WHAT YOU NEED TO DO: Give the data a second time, exactly and in full.

(Dataset entries)
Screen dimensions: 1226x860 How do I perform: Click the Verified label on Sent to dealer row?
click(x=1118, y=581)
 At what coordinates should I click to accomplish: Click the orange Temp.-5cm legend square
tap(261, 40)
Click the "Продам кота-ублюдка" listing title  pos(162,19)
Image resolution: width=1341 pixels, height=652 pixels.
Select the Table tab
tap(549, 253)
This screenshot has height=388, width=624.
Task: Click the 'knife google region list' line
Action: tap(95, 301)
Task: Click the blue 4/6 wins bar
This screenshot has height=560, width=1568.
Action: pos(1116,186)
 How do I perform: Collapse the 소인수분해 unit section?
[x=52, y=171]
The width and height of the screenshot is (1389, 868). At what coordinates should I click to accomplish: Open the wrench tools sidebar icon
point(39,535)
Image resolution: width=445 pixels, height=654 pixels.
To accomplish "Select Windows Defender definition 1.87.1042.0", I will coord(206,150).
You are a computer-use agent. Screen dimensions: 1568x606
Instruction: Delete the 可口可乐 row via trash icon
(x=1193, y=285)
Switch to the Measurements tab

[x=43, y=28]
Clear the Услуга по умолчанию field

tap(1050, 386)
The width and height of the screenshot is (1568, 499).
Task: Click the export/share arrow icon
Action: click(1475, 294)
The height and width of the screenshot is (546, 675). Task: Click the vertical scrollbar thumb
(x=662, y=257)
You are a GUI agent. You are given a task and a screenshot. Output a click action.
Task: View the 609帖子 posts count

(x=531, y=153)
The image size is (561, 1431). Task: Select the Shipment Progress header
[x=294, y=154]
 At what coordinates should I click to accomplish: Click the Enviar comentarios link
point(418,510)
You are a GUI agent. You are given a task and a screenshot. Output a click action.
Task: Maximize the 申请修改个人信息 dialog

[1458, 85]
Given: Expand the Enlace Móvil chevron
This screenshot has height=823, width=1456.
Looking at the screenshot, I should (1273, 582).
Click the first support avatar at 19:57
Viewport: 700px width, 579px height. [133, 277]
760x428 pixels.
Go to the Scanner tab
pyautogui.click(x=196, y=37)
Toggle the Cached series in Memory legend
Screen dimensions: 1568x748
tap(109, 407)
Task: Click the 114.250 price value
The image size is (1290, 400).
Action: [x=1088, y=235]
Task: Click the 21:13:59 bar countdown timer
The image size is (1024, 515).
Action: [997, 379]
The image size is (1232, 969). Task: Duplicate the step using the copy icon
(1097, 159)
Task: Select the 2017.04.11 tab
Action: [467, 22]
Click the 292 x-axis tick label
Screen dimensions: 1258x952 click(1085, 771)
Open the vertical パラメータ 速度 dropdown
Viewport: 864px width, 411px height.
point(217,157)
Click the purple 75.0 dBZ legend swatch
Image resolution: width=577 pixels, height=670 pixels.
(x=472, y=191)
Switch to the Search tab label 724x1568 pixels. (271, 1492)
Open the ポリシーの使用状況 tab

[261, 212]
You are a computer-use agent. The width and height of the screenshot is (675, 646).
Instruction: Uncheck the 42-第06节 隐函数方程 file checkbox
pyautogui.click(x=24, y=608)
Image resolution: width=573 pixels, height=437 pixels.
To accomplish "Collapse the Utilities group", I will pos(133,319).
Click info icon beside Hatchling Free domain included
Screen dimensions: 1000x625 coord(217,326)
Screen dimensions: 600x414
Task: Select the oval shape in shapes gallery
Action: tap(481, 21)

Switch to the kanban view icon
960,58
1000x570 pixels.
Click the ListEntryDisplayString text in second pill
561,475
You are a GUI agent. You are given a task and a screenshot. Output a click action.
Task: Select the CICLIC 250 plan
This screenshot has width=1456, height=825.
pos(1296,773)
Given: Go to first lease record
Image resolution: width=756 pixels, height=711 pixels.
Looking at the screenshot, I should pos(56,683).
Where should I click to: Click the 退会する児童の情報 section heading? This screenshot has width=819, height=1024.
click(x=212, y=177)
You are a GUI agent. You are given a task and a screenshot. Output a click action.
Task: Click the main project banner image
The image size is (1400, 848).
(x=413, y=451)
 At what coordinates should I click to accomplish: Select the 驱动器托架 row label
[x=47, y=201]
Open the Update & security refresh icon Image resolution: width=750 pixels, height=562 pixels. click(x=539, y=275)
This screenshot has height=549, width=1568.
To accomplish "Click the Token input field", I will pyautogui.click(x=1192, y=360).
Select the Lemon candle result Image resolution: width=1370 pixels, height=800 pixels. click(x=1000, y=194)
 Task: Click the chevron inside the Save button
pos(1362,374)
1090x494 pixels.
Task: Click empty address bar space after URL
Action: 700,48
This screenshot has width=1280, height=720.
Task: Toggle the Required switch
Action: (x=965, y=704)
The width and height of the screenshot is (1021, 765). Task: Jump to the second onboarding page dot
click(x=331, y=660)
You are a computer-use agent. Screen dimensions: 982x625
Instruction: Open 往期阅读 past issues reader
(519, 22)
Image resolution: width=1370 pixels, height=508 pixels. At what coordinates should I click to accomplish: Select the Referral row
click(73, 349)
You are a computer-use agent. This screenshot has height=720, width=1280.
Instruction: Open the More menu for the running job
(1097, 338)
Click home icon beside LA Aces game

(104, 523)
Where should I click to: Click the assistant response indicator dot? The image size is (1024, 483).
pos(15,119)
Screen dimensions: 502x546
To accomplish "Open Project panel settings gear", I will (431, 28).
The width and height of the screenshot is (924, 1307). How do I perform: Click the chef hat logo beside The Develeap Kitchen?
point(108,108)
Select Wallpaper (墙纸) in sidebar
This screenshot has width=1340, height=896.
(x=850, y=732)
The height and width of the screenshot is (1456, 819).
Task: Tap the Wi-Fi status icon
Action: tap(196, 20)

ANSWER TO THIS PROBLEM:
Screen dimensions: 1226x860 How do I perform: Click the Verified label on Sent to dealer row?
click(x=1118, y=581)
 At what coordinates should I click to accomplish: Click the orange Temp.-5cm legend square
tap(261, 40)
Click the "Продам кота-ублюдка" listing title  pos(162,19)
Image resolution: width=1341 pixels, height=652 pixels.
Select the Table tab
tap(549, 253)
This screenshot has height=388, width=624.
Task: Click the 'knife google region list' line
Action: tap(95, 301)
Task: Click the blue 4/6 wins bar
This screenshot has height=560, width=1568.
Action: pos(1116,186)
 How do I perform: Collapse the 소인수분해 unit section?
[x=52, y=171]
The width and height of the screenshot is (1389, 868). At what coordinates should I click to accomplish: Open the wrench tools sidebar icon
point(39,535)
Image resolution: width=445 pixels, height=654 pixels.
To accomplish "Select Windows Defender definition 1.87.1042.0", I will coord(206,150).
You are a computer-use agent. Screen dimensions: 1568x606
Instruction: Delete the 可口可乐 row via trash icon
(x=1193, y=285)
Switch to the Measurements tab

[x=43, y=28]
Clear the Услуга по умолчанию field

tap(1050, 386)
The width and height of the screenshot is (1568, 499).
Task: Click the export/share arrow icon
Action: click(1475, 294)
The height and width of the screenshot is (546, 675). Task: Click the vertical scrollbar thumb
(x=662, y=257)
You are a GUI agent. You are given a task and a screenshot. Output a click action.
Task: View the 609帖子 posts count

(x=531, y=153)
The image size is (561, 1431). Task: Select the Shipment Progress header
[x=294, y=154]
 At what coordinates should I click to accomplish: Click the Enviar comentarios link
point(418,510)
You are a GUI agent. You are given a task and a screenshot. Output a click action.
Task: Maximize the 申请修改个人信息 dialog

[1458, 85]
Given: Expand the Enlace Móvil chevron
This screenshot has height=823, width=1456.
Looking at the screenshot, I should (1273, 582).
Click the first support avatar at 19:57
Viewport: 700px width, 579px height. [133, 277]
760x428 pixels.
Go to the Scanner tab
pyautogui.click(x=196, y=37)
Toggle the Cached series in Memory legend
Screen dimensions: 1568x748
tap(109, 407)
Task: Click the 114.250 price value
The image size is (1290, 400).
Action: [x=1088, y=235]
Task: Click the 21:13:59 bar countdown timer
The image size is (1024, 515).
Action: [997, 379]
The image size is (1232, 969). Task: Duplicate the step using the copy icon
(1097, 159)
Task: Select the 2017.04.11 tab
Action: [467, 22]
Click the 292 x-axis tick label
Screen dimensions: 1258x952 click(1085, 771)
Open the vertical パラメータ 速度 dropdown
Viewport: 864px width, 411px height.
point(217,157)
Click the purple 75.0 dBZ legend swatch
Image resolution: width=577 pixels, height=670 pixels.
(x=472, y=191)
Switch to the Search tab label 724x1568 pixels. (271, 1492)
Open the ポリシーの使用状況 tab

[261, 212]
You are a computer-use agent. The width and height of the screenshot is (675, 646).
Instruction: Uncheck the 42-第06节 隐函数方程 file checkbox
pyautogui.click(x=24, y=608)
Image resolution: width=573 pixels, height=437 pixels.
To accomplish "Collapse the Utilities group", I will pos(133,319).
Click info icon beside Hatchling Free domain included
Screen dimensions: 1000x625 coord(217,326)
Screen dimensions: 600x414
Task: Select the oval shape in shapes gallery
Action: tap(481, 21)

Switch to the kanban view icon
960,58
1000x570 pixels.
Click the ListEntryDisplayString text in second pill
561,475
You are a GUI agent. You are given a task and a screenshot. Output a click action.
Task: Select the CICLIC 250 plan
This screenshot has width=1456, height=825.
pos(1296,773)
Given: Go to first lease record
Image resolution: width=756 pixels, height=711 pixels.
Looking at the screenshot, I should pos(56,683).
Where should I click to: Click the 退会する児童の情報 section heading? This screenshot has width=819, height=1024.
click(x=212, y=177)
You are a GUI agent. You are given a task and a screenshot. Output a click action.
Task: Click the main project banner image
The image size is (1400, 848).
(x=413, y=451)
 At what coordinates should I click to accomplish: Select the 驱动器托架 row label
[x=47, y=201]
Open the Update & security refresh icon Image resolution: width=750 pixels, height=562 pixels. click(x=539, y=275)
This screenshot has height=549, width=1568.
To accomplish "Click the Token input field", I will pyautogui.click(x=1192, y=360).
Select the Lemon candle result Image resolution: width=1370 pixels, height=800 pixels. click(x=1000, y=194)
 Task: Click the chevron inside the Save button
pos(1362,374)
1090x494 pixels.
Task: Click empty address bar space after URL
Action: 700,48
This screenshot has width=1280, height=720.
Task: Toggle the Required switch
Action: (x=965, y=704)
The width and height of the screenshot is (1021, 765). Task: Jump to the second onboarding page dot
click(x=331, y=660)
You are a computer-use agent. Screen dimensions: 982x625
Instruction: Open 往期阅读 past issues reader
(519, 22)
Image resolution: width=1370 pixels, height=508 pixels. At what coordinates should I click to accomplish: Select the Referral row
click(73, 349)
You are a computer-use agent. This screenshot has height=720, width=1280.
Instruction: Open the More menu for the running job
(1097, 338)
Click home icon beside LA Aces game

(104, 523)
Where should I click to: Click the assistant response indicator dot? The image size is (1024, 483).
pos(15,119)
Screen dimensions: 502x546
To accomplish "Open Project panel settings gear", I will (431, 28).
The width and height of the screenshot is (924, 1307). How do I perform: Click the chef hat logo beside The Develeap Kitchen?
point(108,108)
Select Wallpaper (墙纸) in sidebar
This screenshot has width=1340, height=896.
(x=850, y=732)
The height and width of the screenshot is (1456, 819).
Task: Tap the Wi-Fi status icon
Action: tap(196, 20)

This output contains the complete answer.